══ RECORDS FOR THE EXERCISE
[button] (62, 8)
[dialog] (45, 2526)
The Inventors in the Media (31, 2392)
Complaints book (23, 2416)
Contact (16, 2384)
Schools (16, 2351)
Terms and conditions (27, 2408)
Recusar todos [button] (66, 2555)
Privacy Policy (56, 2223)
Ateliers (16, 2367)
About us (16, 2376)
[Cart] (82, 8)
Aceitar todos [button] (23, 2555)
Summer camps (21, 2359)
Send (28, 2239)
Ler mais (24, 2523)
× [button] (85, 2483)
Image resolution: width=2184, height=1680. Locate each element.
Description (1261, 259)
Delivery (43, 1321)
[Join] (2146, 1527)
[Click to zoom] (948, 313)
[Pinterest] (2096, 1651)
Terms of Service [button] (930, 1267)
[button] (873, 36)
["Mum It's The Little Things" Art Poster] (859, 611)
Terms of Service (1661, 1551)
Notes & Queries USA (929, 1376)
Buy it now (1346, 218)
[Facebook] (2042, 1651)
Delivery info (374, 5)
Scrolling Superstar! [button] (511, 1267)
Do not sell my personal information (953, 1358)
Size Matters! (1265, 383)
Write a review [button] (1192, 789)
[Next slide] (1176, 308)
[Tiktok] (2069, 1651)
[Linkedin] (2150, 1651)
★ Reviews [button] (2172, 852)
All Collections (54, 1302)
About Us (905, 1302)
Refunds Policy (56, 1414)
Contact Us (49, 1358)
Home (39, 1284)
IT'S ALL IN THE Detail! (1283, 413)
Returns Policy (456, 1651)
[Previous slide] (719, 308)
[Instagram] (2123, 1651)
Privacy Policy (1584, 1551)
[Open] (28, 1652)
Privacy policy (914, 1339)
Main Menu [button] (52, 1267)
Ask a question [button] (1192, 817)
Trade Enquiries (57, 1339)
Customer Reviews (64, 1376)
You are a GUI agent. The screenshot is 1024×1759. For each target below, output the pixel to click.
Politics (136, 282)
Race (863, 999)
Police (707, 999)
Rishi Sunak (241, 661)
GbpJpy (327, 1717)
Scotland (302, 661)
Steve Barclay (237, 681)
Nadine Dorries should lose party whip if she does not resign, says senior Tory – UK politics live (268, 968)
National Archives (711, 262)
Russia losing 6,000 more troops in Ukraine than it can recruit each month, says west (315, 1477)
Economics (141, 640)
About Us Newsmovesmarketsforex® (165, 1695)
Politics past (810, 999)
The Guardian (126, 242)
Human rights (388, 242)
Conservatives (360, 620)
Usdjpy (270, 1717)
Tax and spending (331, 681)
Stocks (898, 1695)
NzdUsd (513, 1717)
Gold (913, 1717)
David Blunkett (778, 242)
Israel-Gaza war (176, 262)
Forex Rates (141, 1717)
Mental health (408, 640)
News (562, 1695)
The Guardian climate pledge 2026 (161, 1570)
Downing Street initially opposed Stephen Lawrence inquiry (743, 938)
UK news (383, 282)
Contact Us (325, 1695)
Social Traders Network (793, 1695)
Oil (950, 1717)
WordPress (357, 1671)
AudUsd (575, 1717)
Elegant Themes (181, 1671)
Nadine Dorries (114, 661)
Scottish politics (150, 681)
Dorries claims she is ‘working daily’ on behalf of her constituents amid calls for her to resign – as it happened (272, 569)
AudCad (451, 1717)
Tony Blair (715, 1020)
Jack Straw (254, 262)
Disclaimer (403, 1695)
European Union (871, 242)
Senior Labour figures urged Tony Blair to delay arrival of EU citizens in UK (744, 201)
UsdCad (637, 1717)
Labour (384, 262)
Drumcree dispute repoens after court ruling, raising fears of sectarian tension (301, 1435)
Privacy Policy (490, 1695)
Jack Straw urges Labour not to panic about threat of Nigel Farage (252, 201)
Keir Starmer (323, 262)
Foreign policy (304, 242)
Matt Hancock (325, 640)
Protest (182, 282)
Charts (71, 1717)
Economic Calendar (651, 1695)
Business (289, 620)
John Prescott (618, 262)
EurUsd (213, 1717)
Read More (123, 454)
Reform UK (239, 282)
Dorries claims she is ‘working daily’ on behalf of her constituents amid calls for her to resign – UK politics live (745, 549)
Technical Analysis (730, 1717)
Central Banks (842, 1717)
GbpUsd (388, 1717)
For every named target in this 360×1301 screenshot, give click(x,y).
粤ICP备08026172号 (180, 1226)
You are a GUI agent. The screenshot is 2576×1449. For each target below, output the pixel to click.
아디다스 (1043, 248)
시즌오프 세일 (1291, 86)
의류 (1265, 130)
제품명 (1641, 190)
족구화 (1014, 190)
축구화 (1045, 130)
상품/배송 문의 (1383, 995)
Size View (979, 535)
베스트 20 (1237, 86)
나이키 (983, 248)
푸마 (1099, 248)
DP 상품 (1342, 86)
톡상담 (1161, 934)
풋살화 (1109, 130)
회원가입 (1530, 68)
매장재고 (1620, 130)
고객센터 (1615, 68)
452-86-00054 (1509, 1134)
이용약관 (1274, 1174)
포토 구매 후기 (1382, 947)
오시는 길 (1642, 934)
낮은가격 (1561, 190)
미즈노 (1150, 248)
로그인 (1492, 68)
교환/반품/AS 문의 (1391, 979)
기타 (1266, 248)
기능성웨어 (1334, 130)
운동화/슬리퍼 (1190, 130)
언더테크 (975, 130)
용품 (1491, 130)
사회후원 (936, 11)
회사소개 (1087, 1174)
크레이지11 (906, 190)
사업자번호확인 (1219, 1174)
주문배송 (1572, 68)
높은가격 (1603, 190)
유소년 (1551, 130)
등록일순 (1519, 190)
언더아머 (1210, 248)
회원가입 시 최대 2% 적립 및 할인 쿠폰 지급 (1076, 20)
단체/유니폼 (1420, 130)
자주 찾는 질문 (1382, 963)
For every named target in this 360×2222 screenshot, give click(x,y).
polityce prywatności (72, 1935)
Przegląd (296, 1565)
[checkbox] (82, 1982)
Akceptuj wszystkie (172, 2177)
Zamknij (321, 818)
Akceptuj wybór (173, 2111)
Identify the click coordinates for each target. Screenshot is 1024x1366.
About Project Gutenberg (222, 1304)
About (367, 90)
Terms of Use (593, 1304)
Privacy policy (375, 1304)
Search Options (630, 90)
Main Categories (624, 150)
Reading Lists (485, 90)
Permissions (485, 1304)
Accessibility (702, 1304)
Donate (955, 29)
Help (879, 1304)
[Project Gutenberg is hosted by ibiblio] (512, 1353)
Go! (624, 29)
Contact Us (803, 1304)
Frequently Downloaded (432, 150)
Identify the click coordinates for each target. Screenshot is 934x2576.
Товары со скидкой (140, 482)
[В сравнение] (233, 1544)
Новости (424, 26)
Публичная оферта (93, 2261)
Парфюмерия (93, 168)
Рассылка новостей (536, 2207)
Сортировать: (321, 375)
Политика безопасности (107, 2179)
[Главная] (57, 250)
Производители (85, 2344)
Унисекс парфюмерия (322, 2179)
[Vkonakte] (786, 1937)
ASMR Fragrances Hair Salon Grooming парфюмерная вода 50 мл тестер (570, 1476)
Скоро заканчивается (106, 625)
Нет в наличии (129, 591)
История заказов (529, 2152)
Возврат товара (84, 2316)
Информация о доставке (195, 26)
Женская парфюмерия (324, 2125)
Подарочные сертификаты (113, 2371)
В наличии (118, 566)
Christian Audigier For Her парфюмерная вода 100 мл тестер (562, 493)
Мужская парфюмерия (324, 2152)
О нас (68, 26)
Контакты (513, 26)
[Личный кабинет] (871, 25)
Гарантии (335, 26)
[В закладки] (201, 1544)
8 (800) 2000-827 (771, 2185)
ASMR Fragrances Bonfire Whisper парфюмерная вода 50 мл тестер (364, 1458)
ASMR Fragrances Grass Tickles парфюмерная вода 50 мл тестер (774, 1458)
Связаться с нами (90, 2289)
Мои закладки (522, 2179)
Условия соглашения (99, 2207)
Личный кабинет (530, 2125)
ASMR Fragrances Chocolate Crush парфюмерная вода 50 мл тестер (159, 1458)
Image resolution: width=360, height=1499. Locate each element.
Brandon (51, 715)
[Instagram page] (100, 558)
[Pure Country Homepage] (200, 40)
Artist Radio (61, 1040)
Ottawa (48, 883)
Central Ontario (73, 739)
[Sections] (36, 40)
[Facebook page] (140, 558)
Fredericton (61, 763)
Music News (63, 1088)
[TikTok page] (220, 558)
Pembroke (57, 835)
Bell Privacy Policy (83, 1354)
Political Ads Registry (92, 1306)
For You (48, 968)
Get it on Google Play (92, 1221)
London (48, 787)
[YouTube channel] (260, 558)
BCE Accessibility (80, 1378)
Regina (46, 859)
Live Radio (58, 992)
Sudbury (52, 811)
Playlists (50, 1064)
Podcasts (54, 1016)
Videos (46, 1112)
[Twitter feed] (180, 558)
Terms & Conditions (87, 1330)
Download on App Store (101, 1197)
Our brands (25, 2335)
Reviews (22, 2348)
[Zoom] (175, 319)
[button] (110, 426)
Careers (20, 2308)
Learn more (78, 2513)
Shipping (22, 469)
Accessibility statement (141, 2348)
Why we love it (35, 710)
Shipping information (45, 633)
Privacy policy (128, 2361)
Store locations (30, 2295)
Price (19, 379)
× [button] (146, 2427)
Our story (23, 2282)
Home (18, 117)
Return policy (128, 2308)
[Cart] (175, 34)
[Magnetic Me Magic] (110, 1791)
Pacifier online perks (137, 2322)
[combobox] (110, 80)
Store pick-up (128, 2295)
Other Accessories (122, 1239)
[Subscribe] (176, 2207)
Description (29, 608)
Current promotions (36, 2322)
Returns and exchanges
════
Look in the material above for the line with "Terms of Service (1661, 1551)" and the line with "GbpJpy (327, 1717)", and transcribe exactly those lines and all lines between them, nothing more.

**ANSWER SPACE**
Terms of Service (1661, 1551)
Notes & Queries USA (929, 1376)
Buy it now (1346, 218)
[Facebook] (2042, 1651)
Delivery info (374, 5)
Scrolling Superstar! [button] (511, 1267)
Do not sell my personal information (953, 1358)
Size Matters! (1265, 383)
Write a review [button] (1192, 789)
[Next slide] (1176, 308)
[Tiktok] (2069, 1651)
[Linkedin] (2150, 1651)
★ Reviews [button] (2172, 852)
All Collections (54, 1302)
About Us (905, 1302)
Refunds Policy (56, 1414)
Contact Us (49, 1358)
Home (39, 1284)
IT'S ALL IN THE Detail! (1283, 413)
Returns Policy (456, 1651)
[Previous slide] (719, 308)
[Instagram] (2123, 1651)
Privacy Policy (1584, 1551)
[Open] (28, 1652)
Privacy policy (914, 1339)
Main Menu [button] (52, 1267)
Ask a question [button] (1192, 817)
Trade Enquiries (57, 1339)
Customer Reviews (64, 1376)
You are a GUI agent. The screenshot is 1024×1759. For each target below, output the pixel to click.
Politics (136, 282)
Race (863, 999)
Police (707, 999)
Rishi Sunak (241, 661)
GbpJpy (327, 1717)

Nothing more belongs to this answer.